On the first day of my reign, official documents were prepared, and I was described as Alexandrina Victoria. I had withdrawn my first name, and I never used it again.

When I sat on the throne, the British government was then led by the Whig Prime Minister Lord Melbourne. He influenced me a lot since he found me as a politically inexperienced monarch. Lord Melbourne was a widower and childless man, and he loved me like a daughter if he had one, and I also saw him as a father figure. My coronation happened on 28 June 1838 at Westminster Abbey and saw a crowd of over 400,000. I was the first sovereign to take up residence at Buckingham Palace. The moment I received the revenues of the duchies of Lancaster and Cornwall and the civil list allowance, I thought of becoming financially prudent and paying off my father’s debts.

From the very beginning of my reign, I was pretty popular, but my image suffered a bad patch in 1839. This happened due to one of my mother’s ladies-in-waiting, Lady Flora Hastings. When she developed an abdominal growth, it was rumored to be an out-of-wedlock pregnancy that happened by Sir John Conroy. I had no reason not to believe in the rumors, and frankly, I hated both of them because Lady Flora had conspired with Conroy and the Duchess of Kent before as well. At first, she refused to submit to an intimate medical examination, but later she was compelled to agree and found out to be a virgin. Upon hearing this, Conroy and the Hastings family, with the help of followers of the Torry party, organized a press campaign to implicate me for spreading false rumors about Lady Flora. Later at the time of her death, it was revealed that a large tumor on her liver had swollen her abdomen.

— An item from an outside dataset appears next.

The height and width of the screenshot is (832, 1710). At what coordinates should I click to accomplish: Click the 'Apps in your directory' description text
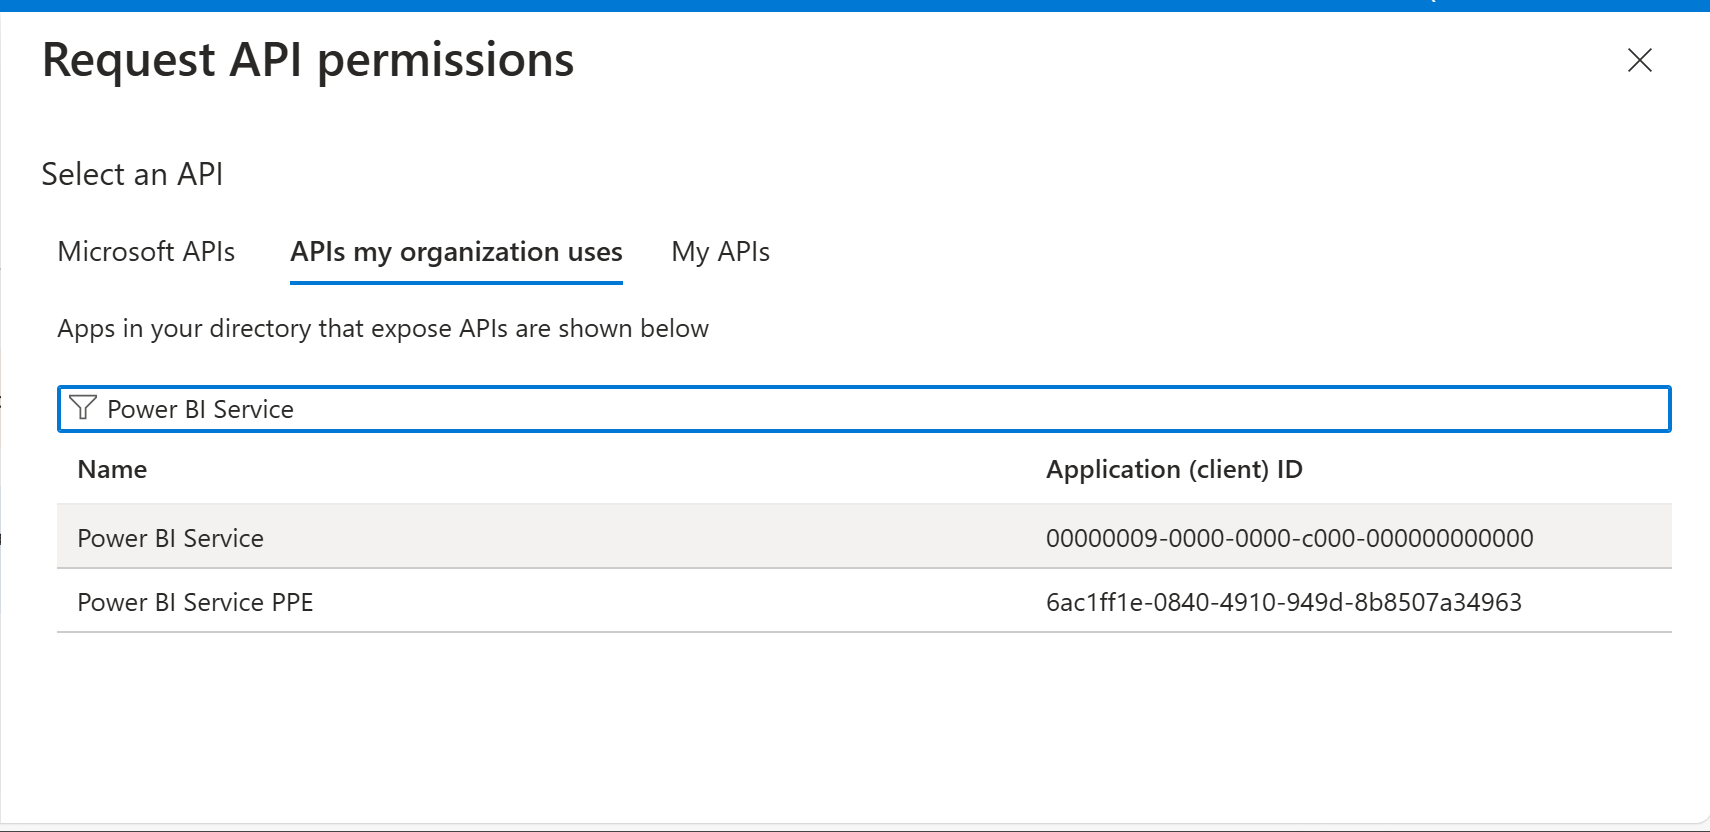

After years of taunts, Melbourne finally resigned in 1939 after Radicals and Tories voted against a bill. This was why I hated these two parties. The bill revoked all political power from plantation owners resisting the measures associated with the abolition of slavery. Due to all this, I had to commission a Tory named Robert Peel to form a new ministry. 

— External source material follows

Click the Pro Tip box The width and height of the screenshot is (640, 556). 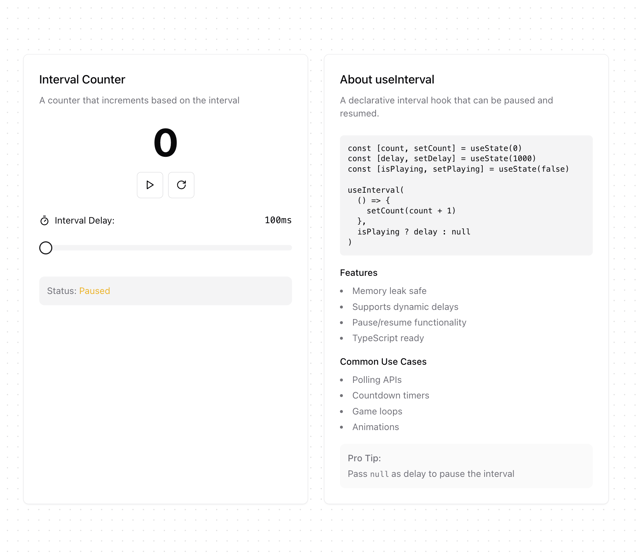(466, 466)
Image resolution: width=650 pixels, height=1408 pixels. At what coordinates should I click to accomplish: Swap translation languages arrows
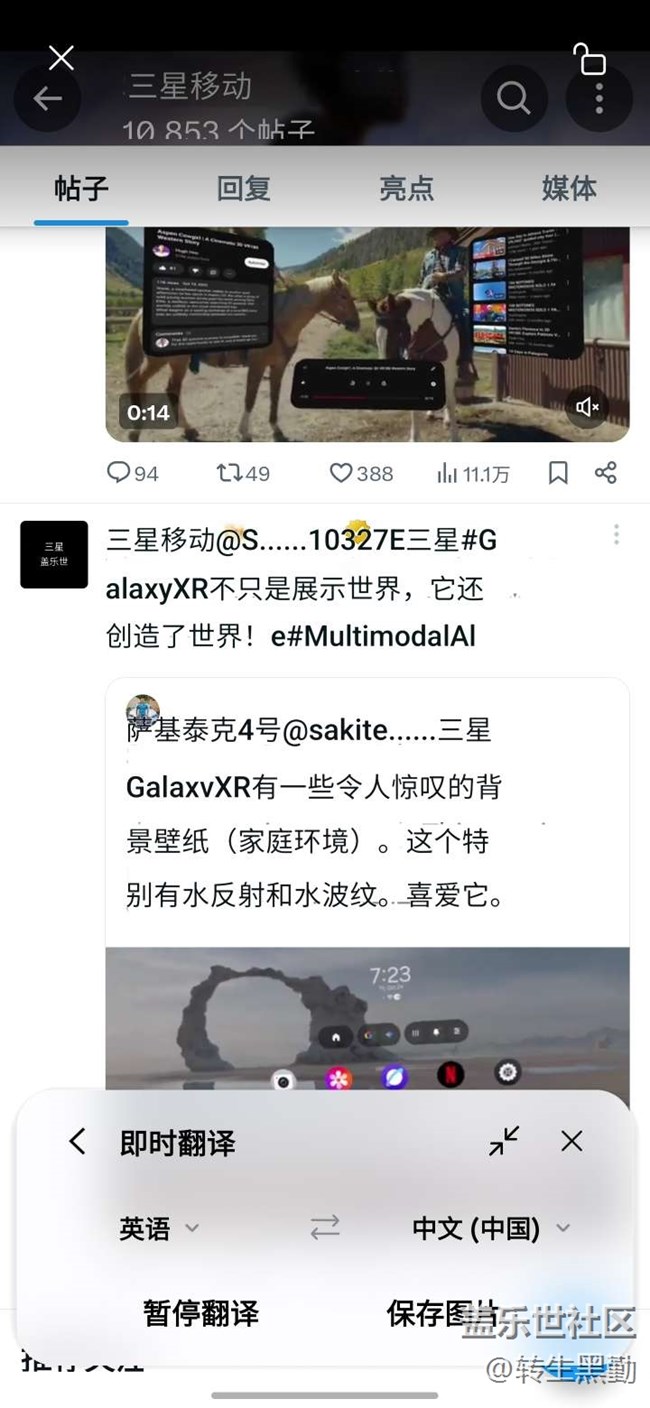(325, 1228)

In my time, it was common for the prime minister to appoint members of the Royal Household. They were usually his political allies and their spouses. Thus, several of my ladies of the bedchamber were wives of Whigs, but Peel thought of replacing them with the wives of Tories. This gave birth to a new crisis called the bedchamber crisis. But thankfully, Lord Melbourne advised me to object about their removal. When Peel refused to govern under these restrictions imposed by me, he resigned his commission. This allowed me to welcome back Lord Melbourne to the office. Thus, continued my reign.

Conclusion

Queen Victoria died on 22nd January 1901, at half past six in the evening, at the age of 81.